WORK INSTRUCTIONS => Begin at the first line of the records below and, please, give each line again exactly until the line with "Open 点击查看文件 link" is included.

Start of Block

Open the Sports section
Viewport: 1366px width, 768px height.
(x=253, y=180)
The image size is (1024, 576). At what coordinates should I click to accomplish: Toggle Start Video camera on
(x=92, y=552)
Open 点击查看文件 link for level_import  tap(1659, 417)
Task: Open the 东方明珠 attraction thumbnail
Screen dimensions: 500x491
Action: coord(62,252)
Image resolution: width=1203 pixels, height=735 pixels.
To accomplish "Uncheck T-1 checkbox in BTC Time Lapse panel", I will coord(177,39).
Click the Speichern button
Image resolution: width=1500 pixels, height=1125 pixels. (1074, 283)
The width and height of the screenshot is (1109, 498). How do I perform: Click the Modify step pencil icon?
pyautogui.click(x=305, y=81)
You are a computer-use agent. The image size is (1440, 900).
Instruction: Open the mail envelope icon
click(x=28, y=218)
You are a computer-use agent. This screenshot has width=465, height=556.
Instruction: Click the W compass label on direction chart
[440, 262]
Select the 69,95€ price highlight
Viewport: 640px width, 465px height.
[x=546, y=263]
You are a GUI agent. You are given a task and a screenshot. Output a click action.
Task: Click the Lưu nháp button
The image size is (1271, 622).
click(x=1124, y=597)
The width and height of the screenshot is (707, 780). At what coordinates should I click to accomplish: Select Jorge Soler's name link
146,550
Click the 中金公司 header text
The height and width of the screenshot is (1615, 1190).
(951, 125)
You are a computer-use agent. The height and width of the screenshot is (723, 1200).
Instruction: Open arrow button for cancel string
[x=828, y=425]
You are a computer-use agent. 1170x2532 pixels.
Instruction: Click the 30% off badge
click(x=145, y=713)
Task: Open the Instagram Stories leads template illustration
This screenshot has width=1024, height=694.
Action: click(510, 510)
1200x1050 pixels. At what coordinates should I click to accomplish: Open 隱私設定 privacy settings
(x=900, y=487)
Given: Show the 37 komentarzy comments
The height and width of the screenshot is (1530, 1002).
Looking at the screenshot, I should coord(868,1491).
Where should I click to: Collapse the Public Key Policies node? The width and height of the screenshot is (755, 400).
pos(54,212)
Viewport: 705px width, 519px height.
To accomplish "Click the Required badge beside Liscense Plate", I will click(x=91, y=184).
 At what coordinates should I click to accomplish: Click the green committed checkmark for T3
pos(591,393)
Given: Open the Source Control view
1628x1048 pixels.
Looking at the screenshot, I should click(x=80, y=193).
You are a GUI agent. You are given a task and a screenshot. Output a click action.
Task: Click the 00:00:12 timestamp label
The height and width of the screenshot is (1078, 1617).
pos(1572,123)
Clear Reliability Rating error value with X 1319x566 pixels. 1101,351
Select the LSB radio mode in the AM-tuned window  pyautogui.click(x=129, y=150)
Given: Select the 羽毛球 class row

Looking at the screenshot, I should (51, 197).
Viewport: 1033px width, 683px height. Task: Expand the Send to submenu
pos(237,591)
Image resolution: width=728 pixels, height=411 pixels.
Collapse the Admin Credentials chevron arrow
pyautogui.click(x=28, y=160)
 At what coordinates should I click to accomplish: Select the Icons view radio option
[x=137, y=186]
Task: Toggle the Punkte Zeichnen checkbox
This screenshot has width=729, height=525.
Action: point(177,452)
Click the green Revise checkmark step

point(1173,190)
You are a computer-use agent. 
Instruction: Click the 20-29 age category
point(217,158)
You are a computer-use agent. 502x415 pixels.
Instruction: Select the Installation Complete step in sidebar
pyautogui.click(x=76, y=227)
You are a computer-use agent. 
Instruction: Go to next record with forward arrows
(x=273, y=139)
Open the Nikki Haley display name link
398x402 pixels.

End of Block

ANSWER SPACE =>
Open the Sports section
Viewport: 1366px width, 768px height.
(x=253, y=180)
The image size is (1024, 576). At what coordinates should I click to accomplish: Toggle Start Video camera on
(x=92, y=552)
Open 点击查看文件 link for level_import  tap(1659, 417)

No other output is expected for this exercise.